Today OpenAI is launching Codex, a cloud-based software engineering agent powered by codex-1, designed to handle multiple coding tasks in parallel. Available initially to ChatGPT Pro, Team, and Enterprise users, with Plus and Edu users soon to follow, Codex can write features, fix bugs, answer codebase questions, and propose pull requests. Each task runs in an isolated cloud sandbox preloaded with the user's repository, allowing Codex to read, edit files, and run commands like tests and linters. Task durations vary from 1 to 30 minutes, with real-time progress monitoring.
How Codex Works
Codex operates through a sidebar in ChatGPT where users assign tasks by typing prompts and clicking “Code” or “Ask.” Each task is processed independently in a secure container with no internet access, limiting interaction to the provided codebase and configured dependencies. Codex commits changes in its environment and provides verifiable evidence via terminal logs and test outputs, enabling users to review, request revisions, open pull requests, or integrate changes locally. It can be guided by AGENTS.md files within repositories, which instruct Codex on navigating the codebase, running tests, and adhering to project standards. Even without these files, codex-1 performs strongly on internal benchmarks.
Safety and Trustworthiness
Security and transparency are priorities. Codex refuses requests related to malicious software development while supporting legitimate tasks. Users must manually review all generated code.

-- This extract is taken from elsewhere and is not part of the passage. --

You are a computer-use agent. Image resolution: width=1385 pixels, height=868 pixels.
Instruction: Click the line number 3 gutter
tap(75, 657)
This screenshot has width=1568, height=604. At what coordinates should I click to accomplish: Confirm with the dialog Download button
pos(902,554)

The agent communicates clearly when uncertain or when tests fail, helping users make informed decisions.
Alignment with Human Preferences
Codex was trained to align closely with human coding styles and standards, producing cleaner patches ready for review and integration compared to previous models.

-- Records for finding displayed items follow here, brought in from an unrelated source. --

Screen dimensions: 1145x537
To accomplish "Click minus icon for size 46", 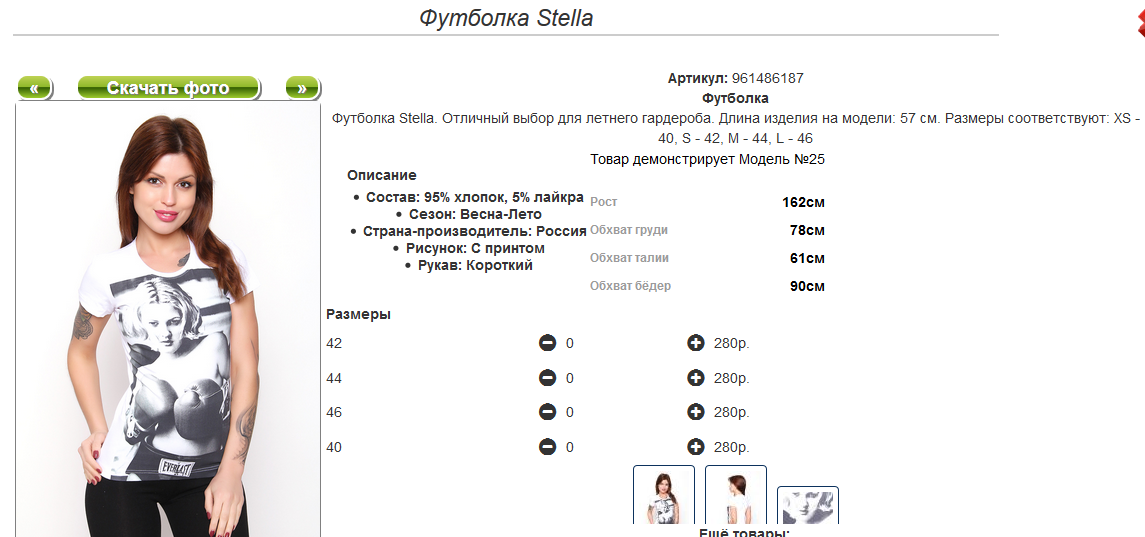I will coord(547,412).
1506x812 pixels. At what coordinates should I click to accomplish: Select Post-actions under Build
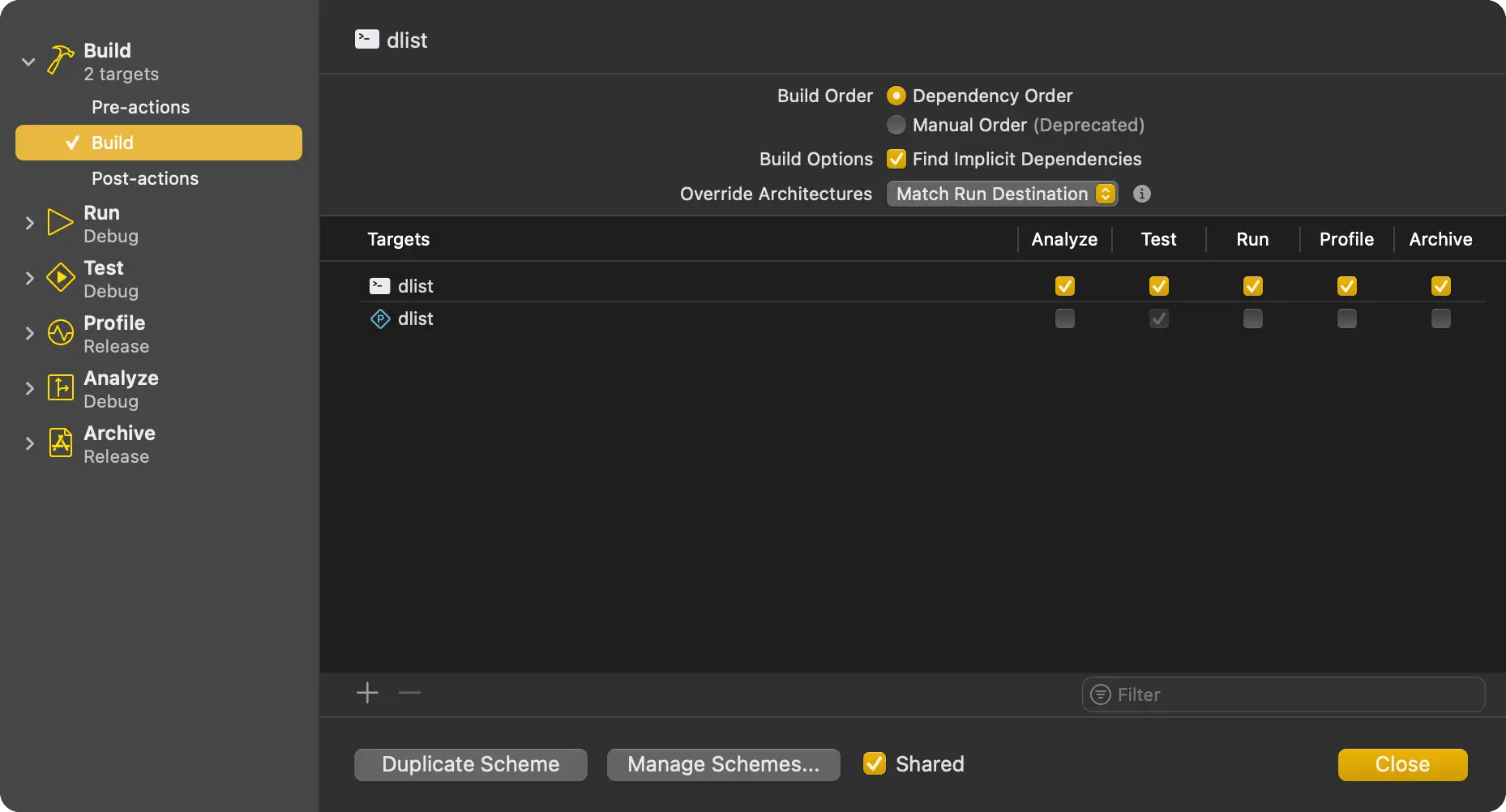(x=144, y=178)
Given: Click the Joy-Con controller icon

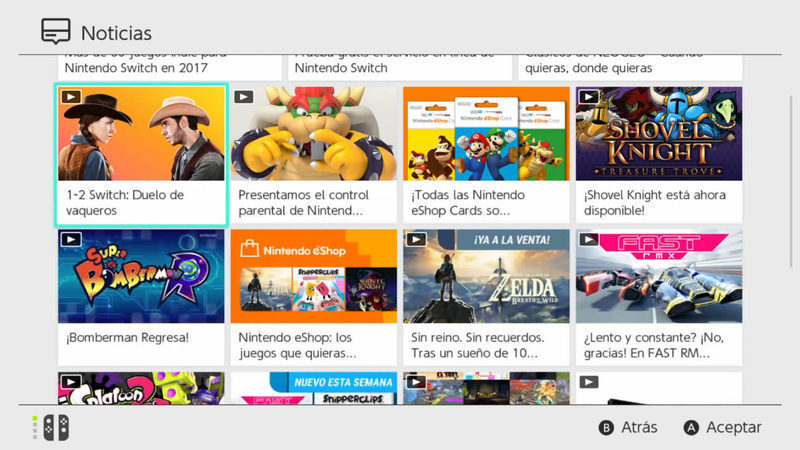Looking at the screenshot, I should tap(51, 427).
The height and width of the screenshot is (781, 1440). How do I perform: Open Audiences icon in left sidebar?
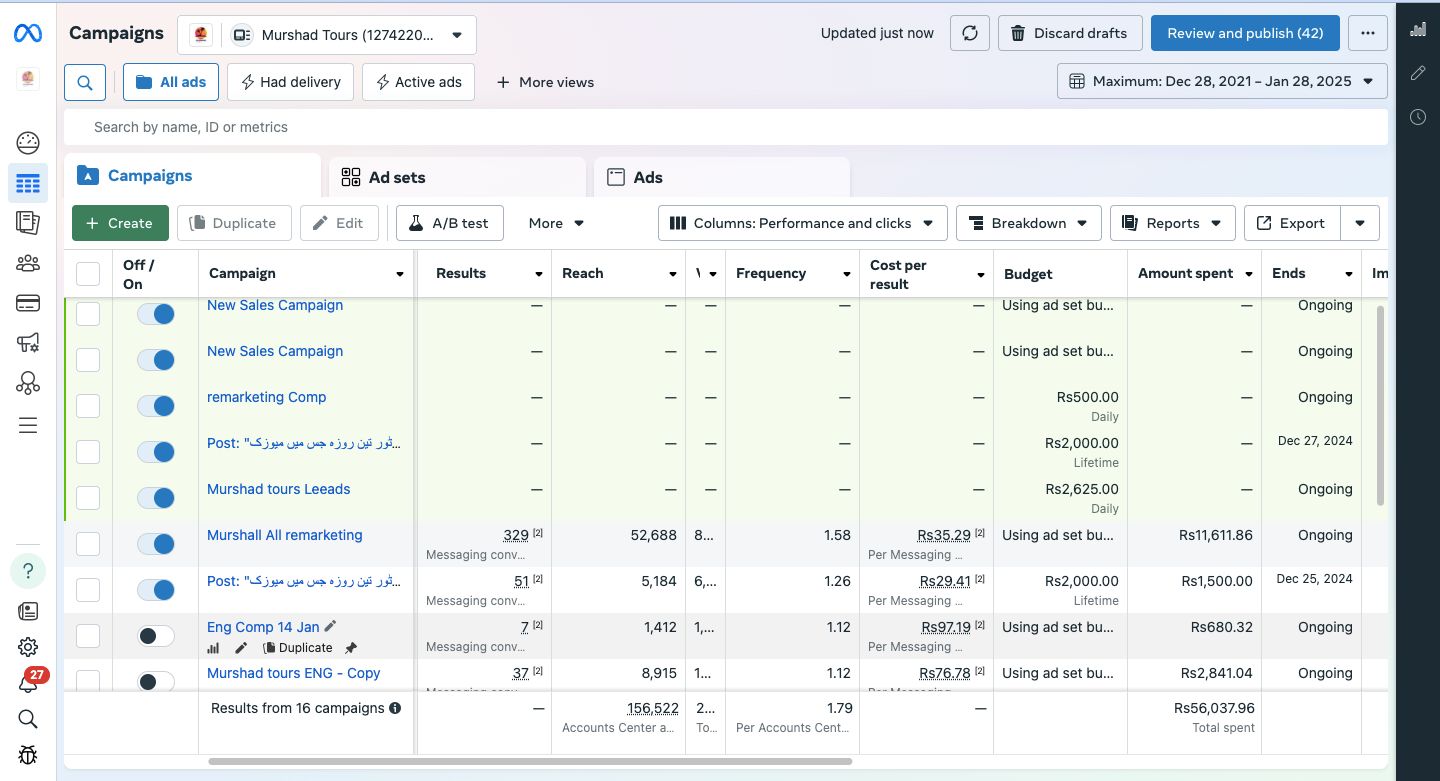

Early Use Cases and Adoption
OpenAI engineers use Codex to offload repetitive tasks like refactoring, writing tests, and bug fixing, helping maintain focus and accelerate development. External partners such as Cisco, Temporal, Superhuman, and Kodiak employ Codex for feature development, debugging, test coverage, and understanding unfamiliar code. These teams report improved productivity and workflow efficiency.
Codex CLI and Model Updates
The Codex CLI, an open-source terminal coding agent, now includes a smaller, faster codex-mini-latest model optimized for low-latency code Q&A and editing. Users can sign in with ChatGPT accounts for easier API key management and receive free API credits.

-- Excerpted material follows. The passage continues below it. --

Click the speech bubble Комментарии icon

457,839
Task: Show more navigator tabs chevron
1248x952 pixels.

Availability, Pricing, and Limitations
Codex is rolling out globally to ChatGPT Pro, Enterprise, and Team users with generous free access initially, followed by rate-limited and paid options. The codex-mini-latest model is available via the Responses API, priced at $1.50 per 1M input tokens and $6 per 1M output tokens, with a 75% prompt caching discount. As a research preview, Codex currently lacks features like image input and mid-task course correction. Remote task delegation takes longer than interactive editing but is expected to improve.
Future Directions
OpenAI envisions a future where developers delegate tasks to AI agents, combining real-time pairing and asynchronous workflows for higher productivity. Upcoming features include interactive guidance mid-task, proactive progress updates, and deeper integrations with tools like GitHub, issue trackers, and CI systems. OpenAI continues collaborating with partners to understand the broader impact of AI agents on developer workflows and skills globally.
System Message and Workflow Guidance
The codex-1 system message defines default behavior, emphasizing Git usage, running all tests specified in AGENTS.md files, and respecting repository-specific instructions. Citations and verifiable logs ensure transparency and traceability of Codex’s actions.
Codex represents a significant advancement in AI-assisted software engineering, providing scalable, secure, and human-aligned coding assistance integrated into developer workflows.